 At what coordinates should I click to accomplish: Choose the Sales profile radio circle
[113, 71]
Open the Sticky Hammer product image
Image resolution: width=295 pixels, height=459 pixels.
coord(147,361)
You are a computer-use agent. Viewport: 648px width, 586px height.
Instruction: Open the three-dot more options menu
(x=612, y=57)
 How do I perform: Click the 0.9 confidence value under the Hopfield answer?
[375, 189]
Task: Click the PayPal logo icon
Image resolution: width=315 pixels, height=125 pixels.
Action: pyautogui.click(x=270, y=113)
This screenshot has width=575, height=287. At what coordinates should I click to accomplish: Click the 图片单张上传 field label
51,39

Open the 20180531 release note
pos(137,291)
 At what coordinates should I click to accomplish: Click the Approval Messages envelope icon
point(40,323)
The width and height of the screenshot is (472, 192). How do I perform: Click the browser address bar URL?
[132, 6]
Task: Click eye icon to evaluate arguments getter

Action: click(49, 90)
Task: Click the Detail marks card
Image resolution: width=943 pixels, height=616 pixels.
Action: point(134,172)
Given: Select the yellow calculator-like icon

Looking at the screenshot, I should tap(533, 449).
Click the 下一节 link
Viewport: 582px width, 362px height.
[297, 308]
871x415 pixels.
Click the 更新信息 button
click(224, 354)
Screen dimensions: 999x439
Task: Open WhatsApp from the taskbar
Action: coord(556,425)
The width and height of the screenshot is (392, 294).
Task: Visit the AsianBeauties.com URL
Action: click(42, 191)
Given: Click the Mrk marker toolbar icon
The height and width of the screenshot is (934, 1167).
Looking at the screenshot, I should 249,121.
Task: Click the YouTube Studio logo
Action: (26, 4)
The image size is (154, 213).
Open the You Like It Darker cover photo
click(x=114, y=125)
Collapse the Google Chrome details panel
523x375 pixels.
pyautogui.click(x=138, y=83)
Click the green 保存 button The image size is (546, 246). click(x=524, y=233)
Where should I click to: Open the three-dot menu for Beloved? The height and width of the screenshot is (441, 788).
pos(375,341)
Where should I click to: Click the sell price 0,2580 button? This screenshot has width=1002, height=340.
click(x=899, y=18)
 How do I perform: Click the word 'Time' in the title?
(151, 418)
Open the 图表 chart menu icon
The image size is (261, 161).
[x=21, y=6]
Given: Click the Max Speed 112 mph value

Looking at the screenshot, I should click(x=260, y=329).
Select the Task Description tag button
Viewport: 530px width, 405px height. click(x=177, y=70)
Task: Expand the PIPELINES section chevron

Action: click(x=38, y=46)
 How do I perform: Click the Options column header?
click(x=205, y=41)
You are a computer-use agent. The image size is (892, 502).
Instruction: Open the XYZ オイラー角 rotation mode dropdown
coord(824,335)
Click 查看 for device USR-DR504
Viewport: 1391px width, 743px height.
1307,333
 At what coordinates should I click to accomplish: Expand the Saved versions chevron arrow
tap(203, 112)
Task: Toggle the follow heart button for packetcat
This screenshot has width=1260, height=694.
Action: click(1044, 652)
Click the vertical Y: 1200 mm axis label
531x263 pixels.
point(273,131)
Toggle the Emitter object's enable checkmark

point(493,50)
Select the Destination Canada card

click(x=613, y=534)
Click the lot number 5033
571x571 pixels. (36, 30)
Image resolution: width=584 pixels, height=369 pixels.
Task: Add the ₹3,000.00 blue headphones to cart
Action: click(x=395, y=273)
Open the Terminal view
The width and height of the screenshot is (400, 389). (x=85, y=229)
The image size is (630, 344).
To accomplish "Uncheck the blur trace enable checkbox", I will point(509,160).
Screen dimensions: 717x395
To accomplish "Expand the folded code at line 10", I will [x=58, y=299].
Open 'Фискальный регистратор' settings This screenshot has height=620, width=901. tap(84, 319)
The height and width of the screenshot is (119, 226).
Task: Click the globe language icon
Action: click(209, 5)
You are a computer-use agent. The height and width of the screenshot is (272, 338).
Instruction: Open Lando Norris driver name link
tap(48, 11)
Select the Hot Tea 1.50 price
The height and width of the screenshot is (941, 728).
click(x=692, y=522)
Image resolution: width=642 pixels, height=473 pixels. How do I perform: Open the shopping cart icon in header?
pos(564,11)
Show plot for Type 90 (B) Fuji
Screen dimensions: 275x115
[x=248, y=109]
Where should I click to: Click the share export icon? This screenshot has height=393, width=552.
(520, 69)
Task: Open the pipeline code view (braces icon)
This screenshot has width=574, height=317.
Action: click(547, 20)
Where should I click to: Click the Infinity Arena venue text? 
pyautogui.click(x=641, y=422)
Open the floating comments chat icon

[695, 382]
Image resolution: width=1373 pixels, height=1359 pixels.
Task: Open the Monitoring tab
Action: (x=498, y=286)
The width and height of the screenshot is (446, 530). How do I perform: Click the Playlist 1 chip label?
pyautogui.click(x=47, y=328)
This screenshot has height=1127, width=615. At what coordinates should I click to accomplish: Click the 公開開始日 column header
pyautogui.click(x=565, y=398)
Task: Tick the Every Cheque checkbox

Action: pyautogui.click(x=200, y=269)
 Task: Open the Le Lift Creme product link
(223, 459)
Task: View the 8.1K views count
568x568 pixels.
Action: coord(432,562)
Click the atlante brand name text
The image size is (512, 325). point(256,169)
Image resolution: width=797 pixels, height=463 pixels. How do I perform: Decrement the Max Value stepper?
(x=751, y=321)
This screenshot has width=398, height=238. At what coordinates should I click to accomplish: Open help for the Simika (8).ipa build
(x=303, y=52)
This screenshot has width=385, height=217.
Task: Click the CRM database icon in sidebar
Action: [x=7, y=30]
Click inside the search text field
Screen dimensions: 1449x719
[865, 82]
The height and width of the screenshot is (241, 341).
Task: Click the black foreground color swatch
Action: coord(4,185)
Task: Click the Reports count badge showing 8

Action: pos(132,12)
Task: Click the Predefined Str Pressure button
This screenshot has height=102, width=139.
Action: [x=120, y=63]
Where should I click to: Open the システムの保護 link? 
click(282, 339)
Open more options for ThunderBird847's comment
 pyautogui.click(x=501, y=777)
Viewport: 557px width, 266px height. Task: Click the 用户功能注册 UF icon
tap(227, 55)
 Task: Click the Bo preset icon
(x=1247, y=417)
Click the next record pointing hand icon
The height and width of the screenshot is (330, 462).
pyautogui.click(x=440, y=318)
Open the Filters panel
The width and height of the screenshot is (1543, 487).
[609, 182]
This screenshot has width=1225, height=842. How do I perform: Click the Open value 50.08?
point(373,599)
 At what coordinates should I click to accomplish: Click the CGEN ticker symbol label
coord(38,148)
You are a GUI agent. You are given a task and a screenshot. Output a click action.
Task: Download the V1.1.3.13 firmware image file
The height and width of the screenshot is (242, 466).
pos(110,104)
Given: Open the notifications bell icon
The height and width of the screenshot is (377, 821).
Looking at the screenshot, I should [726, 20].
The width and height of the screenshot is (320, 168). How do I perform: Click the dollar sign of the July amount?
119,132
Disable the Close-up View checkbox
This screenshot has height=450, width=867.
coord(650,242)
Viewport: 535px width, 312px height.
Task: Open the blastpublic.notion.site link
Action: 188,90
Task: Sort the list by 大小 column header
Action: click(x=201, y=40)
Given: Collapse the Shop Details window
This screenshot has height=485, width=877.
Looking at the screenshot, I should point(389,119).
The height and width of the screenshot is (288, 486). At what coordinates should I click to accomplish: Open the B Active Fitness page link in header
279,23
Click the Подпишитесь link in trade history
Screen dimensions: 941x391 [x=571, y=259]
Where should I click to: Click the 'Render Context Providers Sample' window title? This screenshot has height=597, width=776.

┄┄┄┄┄┄┄┄┄┄

WHAT YOU WILL DO:
Would you please repeat exactly the lines above, starting at the line with "How do I perform: Click the word" and stopping at the line with "Task: Toggle the", both included?

WRITTEN SOLUTION:
 How do I perform: Click the word 'Time' in the title?
(151, 418)
Open the 图表 chart menu icon
The image size is (261, 161).
[x=21, y=6]
Given: Click the Max Speed 112 mph value

Looking at the screenshot, I should click(x=260, y=329).
Select the Task Description tag button
Viewport: 530px width, 405px height. click(x=177, y=70)
Task: Expand the PIPELINES section chevron

Action: click(x=38, y=46)
 How do I perform: Click the Options column header?
click(x=205, y=41)
You are a computer-use agent. The image size is (892, 502).
Instruction: Open the XYZ オイラー角 rotation mode dropdown
coord(824,335)
Click 查看 for device USR-DR504
Viewport: 1391px width, 743px height.
1307,333
 At what coordinates should I click to accomplish: Expand the Saved versions chevron arrow
tap(203, 112)
Task: Toggle the follow heart button for packetcat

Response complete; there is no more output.